Hot on the heels of the recent launch by Daiwa Asset Management Company, the second largest asset manager in Japan after Nomura Asset Management, with funds under management of $96.34 billion, of the Daiwa FTSE Shariah Japan 100 ETF, comes the launch at end June of the Islamic Fund of Hedge Funds by Barclays Capital and Shariah Capital Inc. of the US off the Al-Safi Trust alternative investment platform.
Such is the latent appetite for value-added alternative Islamic financial products, that the Dubai Multi Commodities Center Authority (DMCC), an agency of the Dubai government, saw fit to seed the Islamic Fund of Hedge Funds investing a total of $250 million – $50 million in five hedge funds through the Al-Safi Trust alternative investment platform, established jointly also by Barclays Capital and Shariah Capital Inc. in Cayman Islands.
The first five funds on the Al-Safi platform are long-short equity funds focusing on energy, resources and soft commodities and managed by US-based hedge fund managers – Tocqueville Asset Management (gold); Lucas Capital Management LP (energy); Zwelg-Dimenna International Managers Inc. (resources); Ospraie Management LLC (agriculture); BlackRock Inc. (resources & mining) respectively. But the promoters are confident that the platform would attract a whole range of alternative investment products hitherto absent from the Islamic capital and fixed-income product market, in addition to additional long/short equity hedge funds; 130/130 funds as well as specialized investment funds.
Indeed there is a brave new world in Islamic alternative product structuring opening up. Take, for instance, Merrill Lynch International, whose involvement in Islamic product structuring goes back to the 1980s. The main product features of Merrill Lynch’s current Islamic platform includes derivative solutions for options (both vanilla and exotics) and swaps; securitization and CDOs; sukuk; and tradable asset-backed Islamic investment certificates. And the good news according to Emmanuel Crenne, managing director, emerging markets structuring at Merrill Lynch International, who has had a long experience structuring Shariah-compliant products, the days of simply repackaging (or Islamizing) conventional products are effectively over. The new products coming on stream are truly Shariah-based.
Merrill Lynch, for instance, last year launched its own investment platform – Falak Islamic Products Limited – a Cayman Islands vehicle which issues investment certificates against a range of Islamic asset-backed instruments such as energy projects, commodities, equities etc. The size of the platform is a staggering $25 billion aimed primarily at HNWIs.

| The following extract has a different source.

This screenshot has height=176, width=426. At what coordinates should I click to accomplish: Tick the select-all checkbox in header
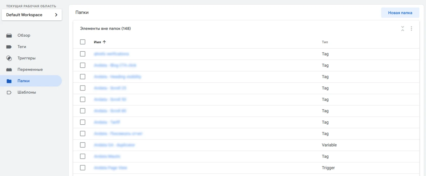coord(83,42)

One of the pioneering investments under this program is the Islamic right way credit protection transaction closed in August 2007 to buy credit protection on counterparty risk generated by a physical power swap it had entered to with a UK power producer. This stresses Crenne, is the first ever non-synthetic Islamic credit default protection transaction, and the $50 million deal was very complex and innovative and was executed with one of the most conservative Islamic financial institutions in the Gulf Cooperation Council (GCC) with a very strict Shariah board.
Strict Shariah compliance is also a strong feature of the latest Islamic Fund of Hedge Funds, according to Eric Meyer, CEO of Shariah Capital Inc., who has been working on this product for the last six years. Shariah Capital Inc., which is now listed on the London Stock Exchange’s Alternative Investment Market (AIM), is the Shariah adviser to the fund and also a joint venture partner with Dubai Commodity Asset Management (DCAM) in Dubai Shariah Asset Management, which is the marketing and distribution manager of the fund. DCAM is a wholly-owned entity of DMCC. Similarly, Barclays Capital is also the prime broker for the fund.
The Al-Safi platform approach seems to offer a neat turnkey solution to Shariah-compliant hedge fund strategies through which hedge fund managers can meet the Shariah criteria. Shariah Capital Inc. is effectively doing the stock screening on a monthly basis to ensure Shariah compliance, thus allowing the hedge fund managers access to a Shariah-compliant universe. There have been other attempts at launching Islamic hedge funds in the past. In 2006, Fimat, the prime brokerage arm of French bank, Societe Generale, launched what it claimed to be the first such fund based on commodities; and Al-Fanar, owned by Worms & Co. and Saudi Economic Development Company (SEDCO), launched the Al-Fanar US Hedge Fund managed by Permal Asset Management.
The major issue in a hedge fund is short selling, which is proscribed in Islamic investment. Barclays Capital and Shariah Capital Inc. have come up with a Shariah-compliant equivalent which replicates shorting using the contract of Arbun. Under this arrangement, the trader who wishes to short a stock in the Al-Safi platform can put a sell order through Barclays Capital’s prime brokerage, which would record the transaction as a purchase and not a loan. This process establishes ownership of the asset before sale to the market. In Islamic finance you cannot sell an asset which you do not own. As such, an investor cannot borrow shares from a brokerage house or a bank and sell them in the market for an eventual gain. Al-Safi also tracks each trade and each position of ach hedge fund manager through separately-managed accounts to ensure strict Shariah compliance.
The Fimat and Al-Fanar funds however used the Salam contract, effectively using a forward sale concept for equities. But while the mechanics of both structures are different to conventional shorting, the economic effect is similar to the conventional short sell.
Whether the Islamic finance market, inherently still conservative, is ready for such pioneering innovations such as hedge funds or derivatives only time will tell. But then, it is financial engineering and innovation that drives both regulation and market sophistication. And the Islamic finance sector in this respect is no exception.